A feasible approach for designing multilayer anti icing systems

Reseachers have presented a scalable high-efficiency multilayered anti-icing/de-icing coating: A superhydrophobic upper layer boosts the performance of a electrothermal system.

A snow-covered aircraft.
PCM-impregnated coatings offer potential uses for diverse icephobic applications.  Image source:  Kihyuck Kim - Pixabay (symbol image).

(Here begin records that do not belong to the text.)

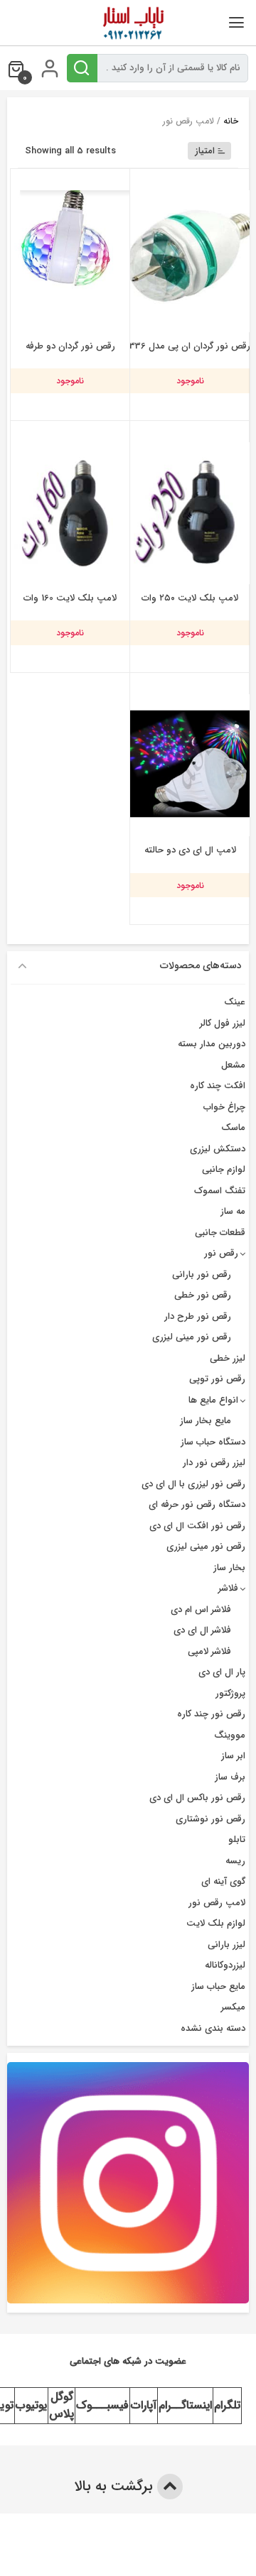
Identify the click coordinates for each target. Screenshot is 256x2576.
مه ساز (232, 1211)
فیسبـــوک (102, 2405)
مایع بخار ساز (205, 1420)
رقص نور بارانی (201, 1274)
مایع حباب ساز (218, 1986)
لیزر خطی (227, 1358)
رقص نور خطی (202, 1295)
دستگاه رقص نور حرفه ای (197, 1504)
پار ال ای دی (221, 1672)
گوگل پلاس (61, 2405)
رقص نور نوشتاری (210, 1819)
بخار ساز (229, 1567)
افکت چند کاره (217, 1085)
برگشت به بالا (115, 2486)
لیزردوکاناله (225, 1965)
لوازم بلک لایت (215, 1923)
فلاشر (228, 1588)
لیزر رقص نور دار (214, 1462)
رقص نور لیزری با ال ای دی (193, 1483)
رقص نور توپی (217, 1378)
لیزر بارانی (226, 1944)
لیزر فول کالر (222, 1023)
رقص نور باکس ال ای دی (197, 1797)
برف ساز (230, 1777)
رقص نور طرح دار (197, 1316)
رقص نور (221, 1253)
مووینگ (229, 1735)
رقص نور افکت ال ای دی (197, 1525)
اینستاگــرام (185, 2405)
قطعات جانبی (220, 1232)
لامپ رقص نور (216, 1902)
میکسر (233, 2007)
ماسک (233, 1127)
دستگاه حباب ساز (213, 1442)
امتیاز (205, 150)
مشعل (233, 1065)
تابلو (236, 1839)
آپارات (143, 2405)
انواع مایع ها (213, 1400)
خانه (230, 121)
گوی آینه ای (223, 1881)
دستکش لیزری (217, 1148)
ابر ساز (233, 1755)
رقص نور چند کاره (211, 1713)
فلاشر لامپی (209, 1651)
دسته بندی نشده (213, 2028)
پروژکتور (230, 1693)
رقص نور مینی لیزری (191, 1337)
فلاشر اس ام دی (201, 1609)
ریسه (235, 1860)
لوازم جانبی (223, 1169)
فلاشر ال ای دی (202, 1630)
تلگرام (227, 2405)
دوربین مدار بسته (211, 1043)
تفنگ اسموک (219, 1190)
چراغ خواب (224, 1107)
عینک (234, 1001)
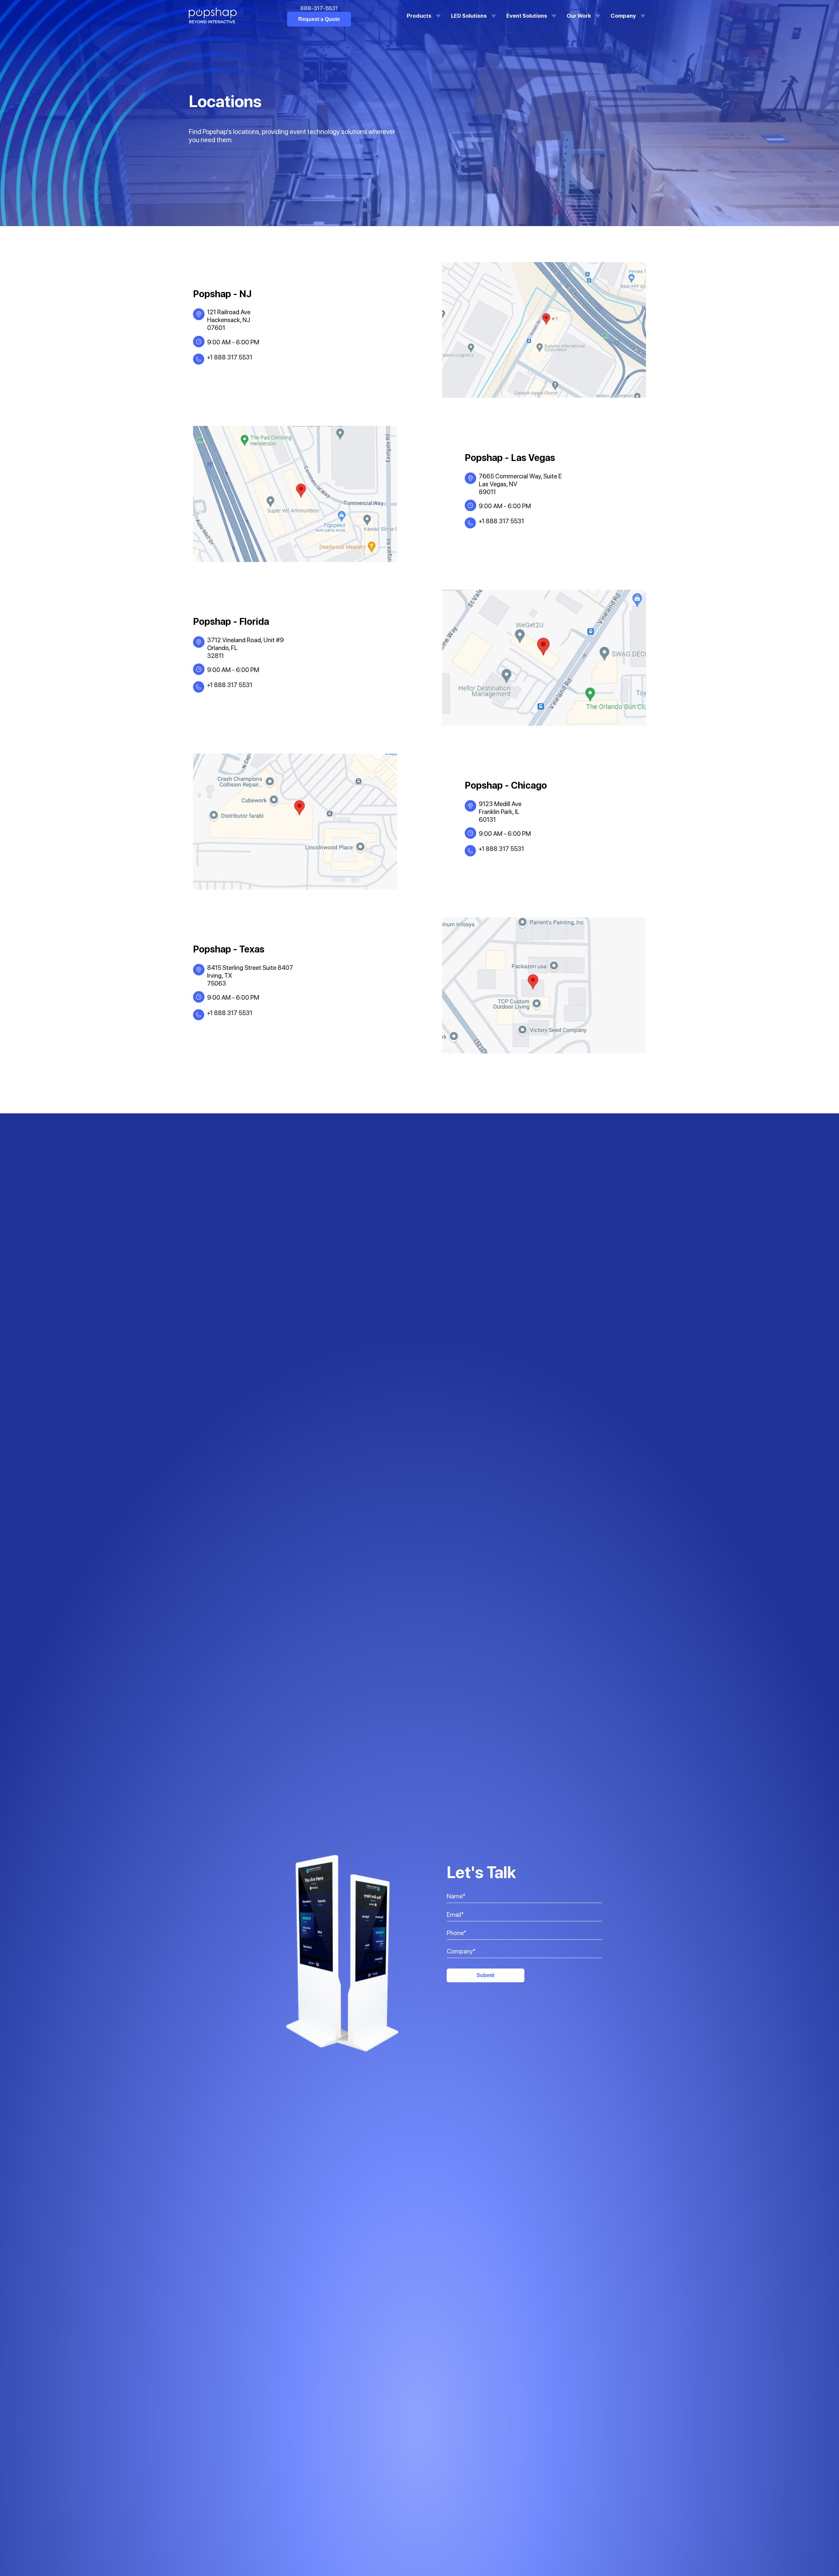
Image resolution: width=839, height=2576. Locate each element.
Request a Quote (319, 19)
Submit (485, 1975)
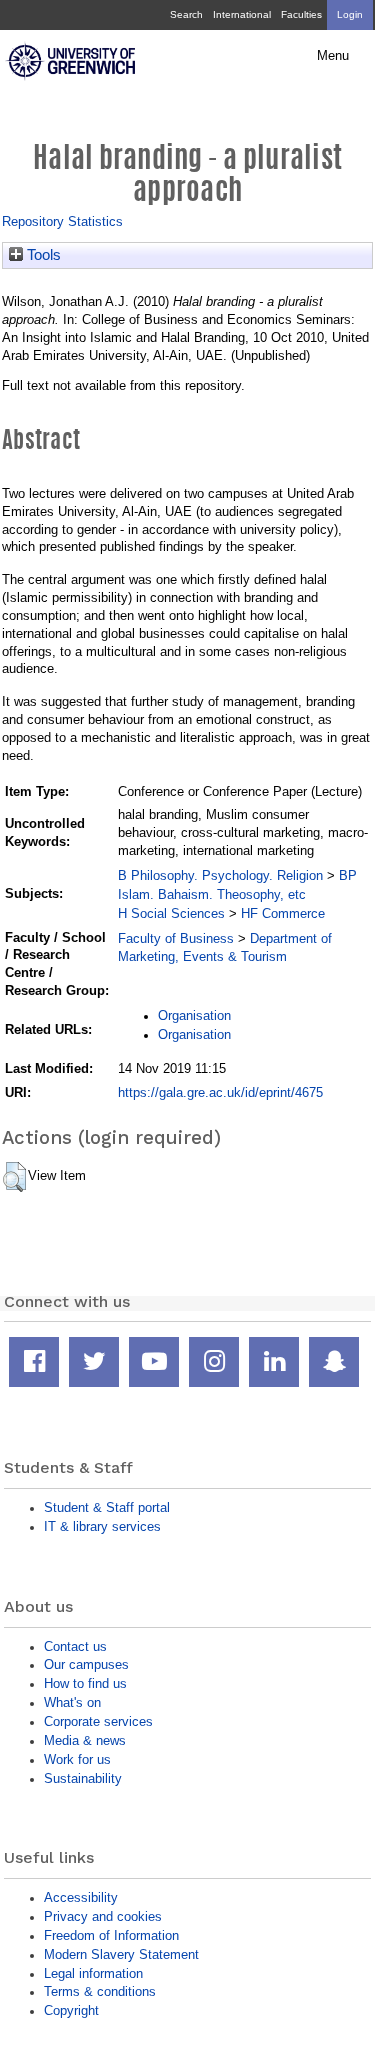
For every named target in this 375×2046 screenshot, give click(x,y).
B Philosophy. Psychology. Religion (220, 875)
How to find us (85, 1683)
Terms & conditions (100, 1991)
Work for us (77, 1759)
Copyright (71, 2010)
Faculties (301, 14)
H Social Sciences (171, 913)
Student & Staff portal (107, 1507)
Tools (42, 255)
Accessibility (81, 1897)
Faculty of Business (176, 938)
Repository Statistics (62, 221)
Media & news (85, 1740)
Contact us (75, 1646)
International (242, 14)
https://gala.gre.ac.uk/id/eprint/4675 (220, 1092)
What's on (72, 1702)
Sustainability (83, 1778)
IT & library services (102, 1526)
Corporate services (98, 1721)
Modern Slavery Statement (121, 1954)
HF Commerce (283, 913)
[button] (14, 1177)
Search (186, 14)
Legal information (93, 1973)
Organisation (194, 1015)
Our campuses (86, 1664)
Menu (333, 56)
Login (350, 14)
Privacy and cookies (103, 1916)
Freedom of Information (111, 1935)
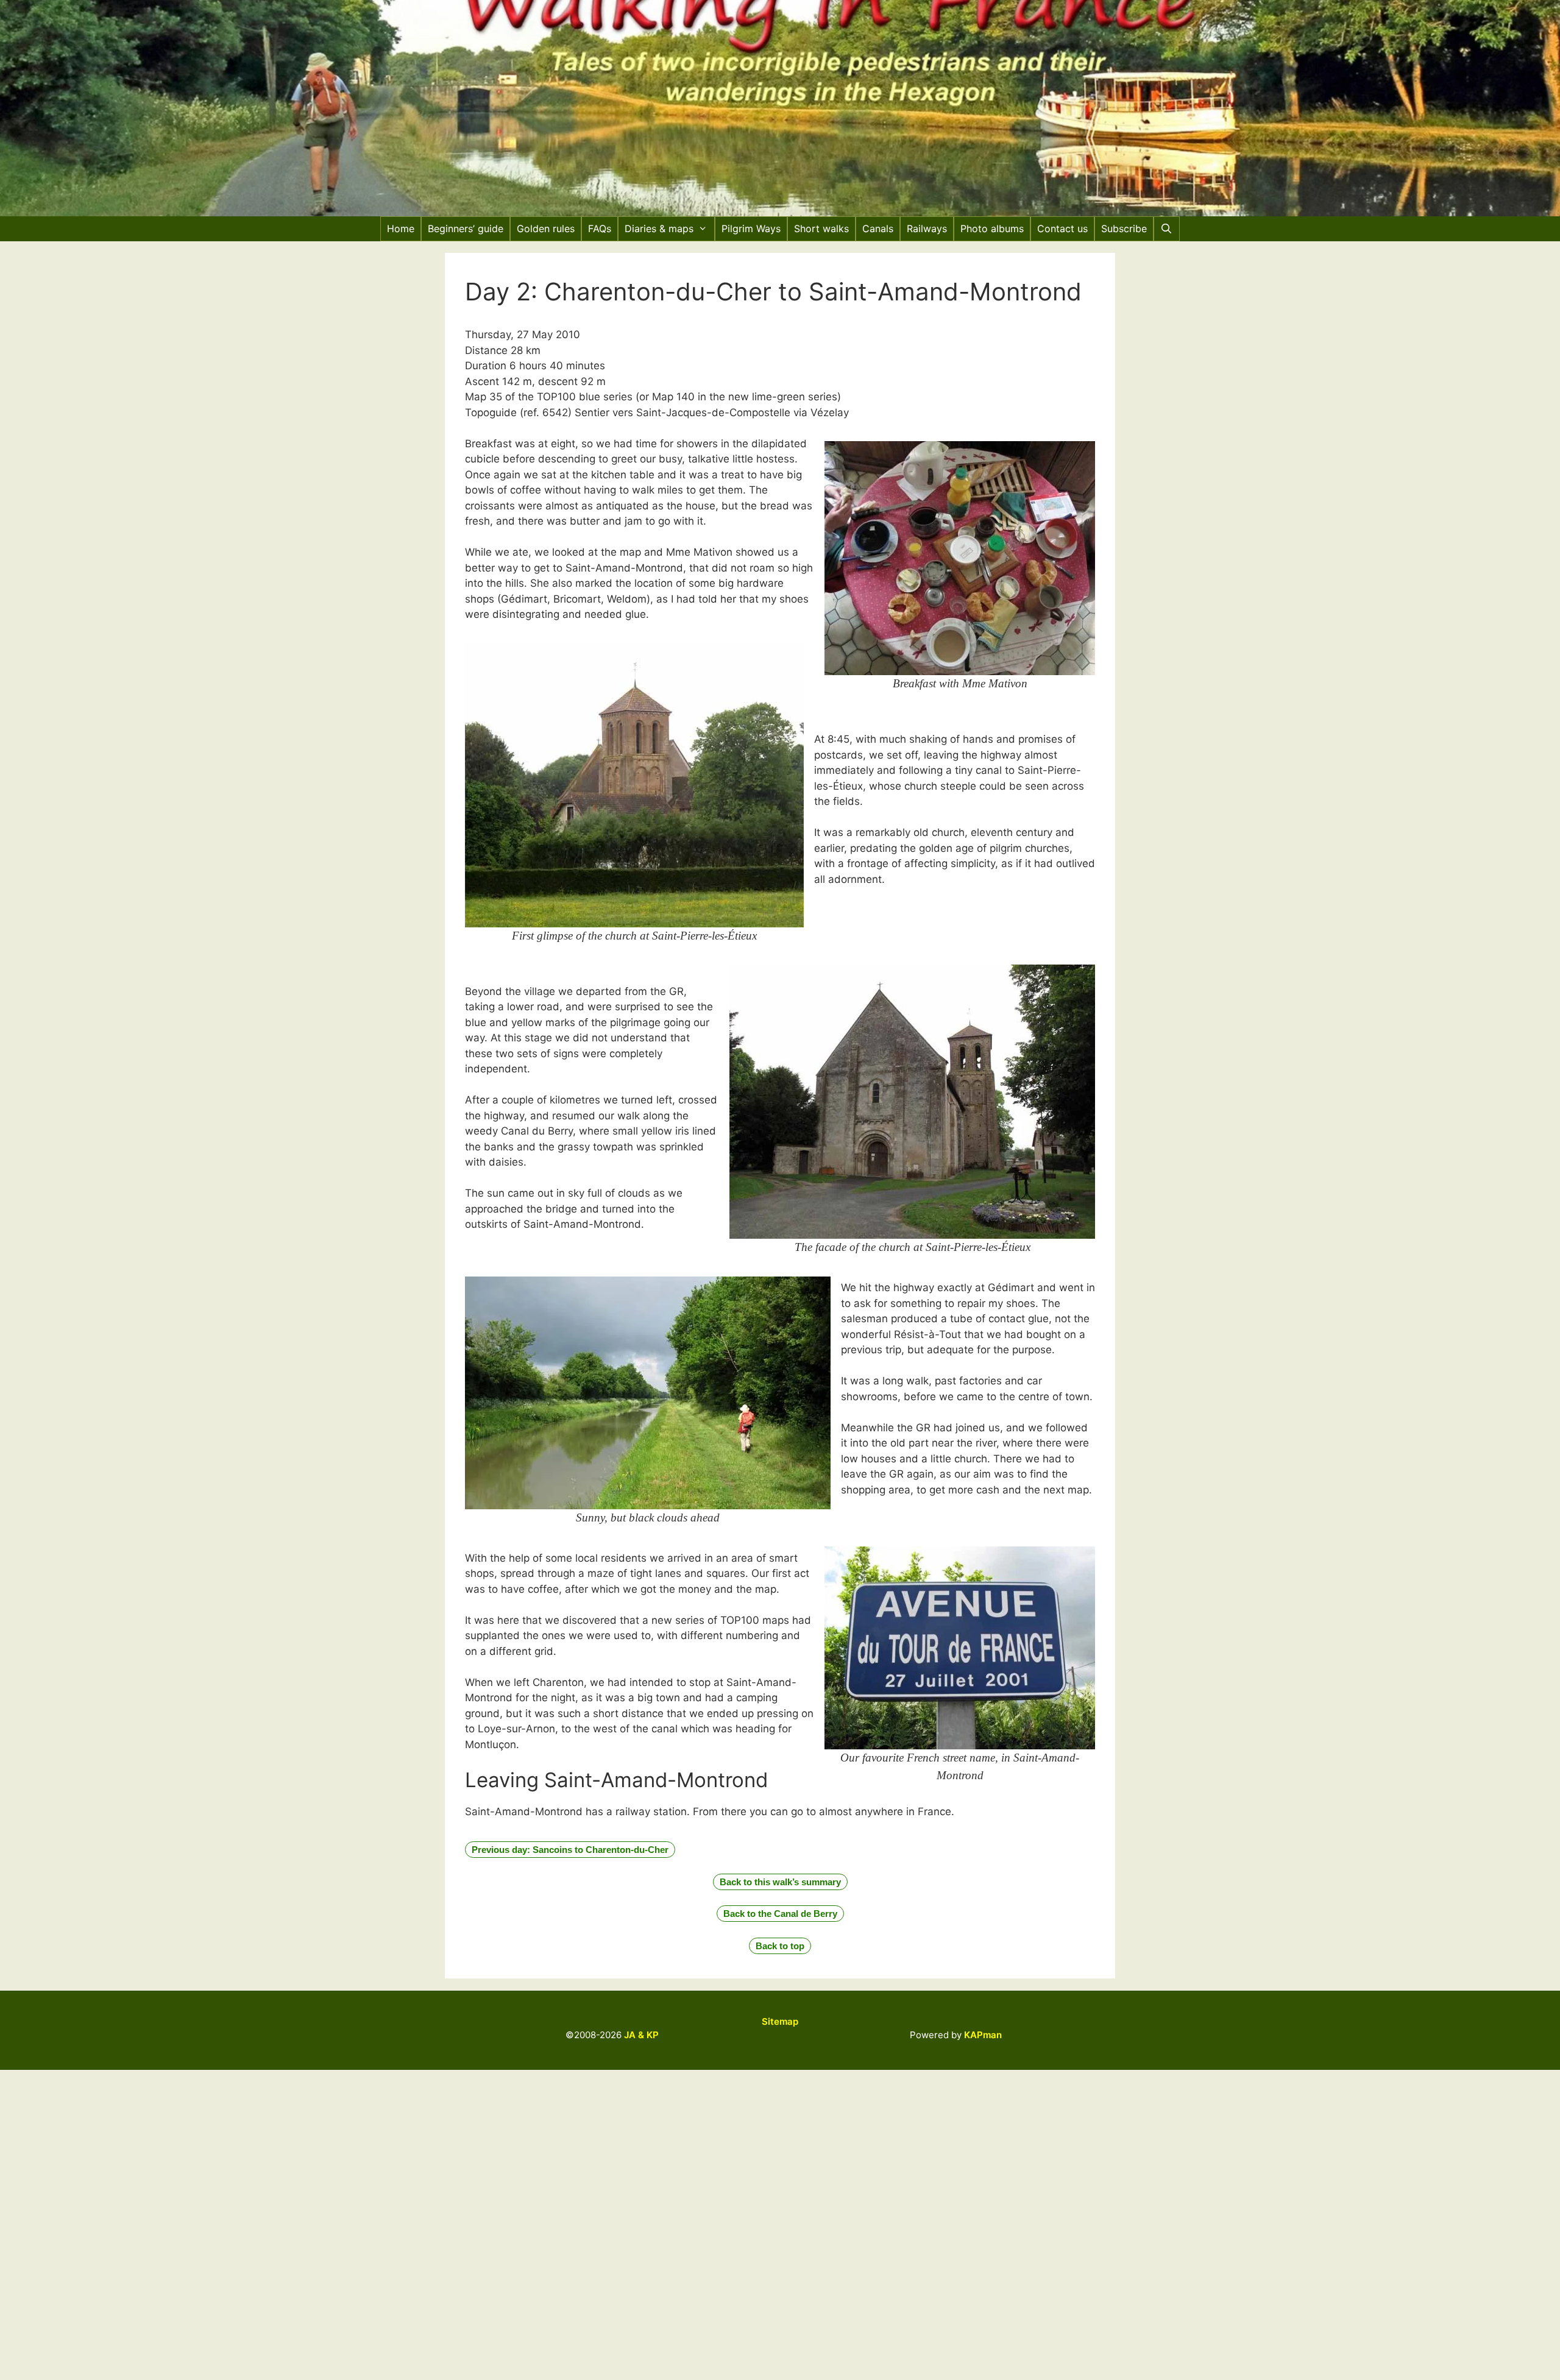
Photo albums (992, 228)
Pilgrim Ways (751, 228)
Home (400, 228)
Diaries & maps (659, 228)
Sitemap (780, 2021)
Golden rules (546, 228)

The formation and accumulation of ice can easily cause serious safety issues and damage. A superhydrophobic surface can delay ice formation due to its liquid repellence feature, but does not work very well under super cold temperatures. An electrothermal coating can effectively prevent ice formation, while it is very energy-consuming. Now, a multilayered system that combined an electrothermal layer (ET) with an energy-saving superhydrophobic layer (SH) (SH@ET system) was fabricated to improve the energy efficiency of anti-icing/de-icing coatings. A programmable automatic spraying machine was used to prepare the graphene nanoplates (GNP)-based electrothermal coating with controllable electrical resistance and excellent electrothermal performance.

Large-area applications

After spraying the SH layer, the SH@ET coating showed excellent water repellency, superior anti-icing performance, and extremely low ice adhesion strength (15 kPa). During the anti-icing test, there was no ice accumulation on the surface of the assembled SH@ET system even under low power (0.5 W) at −19 °C for 20 min, confirming its practical application prospects. The SH@ET system also exhibited superior deicing performance compared to the ET coating. An obvious difference appeared at a low applied voltage range, under which ice continuously formed on the surface of ET coating, while no ice formed on the SH layer. The results can be ascribed to the better water repellency and low ice adhesion strength of the SH layer. According to the researchers, their work provides a feasible approach for designing multilayer anti-/de-icing systems for practical large-area applications.

The study has been published in Progress in Organic Coatings, Volume 168, July 2022.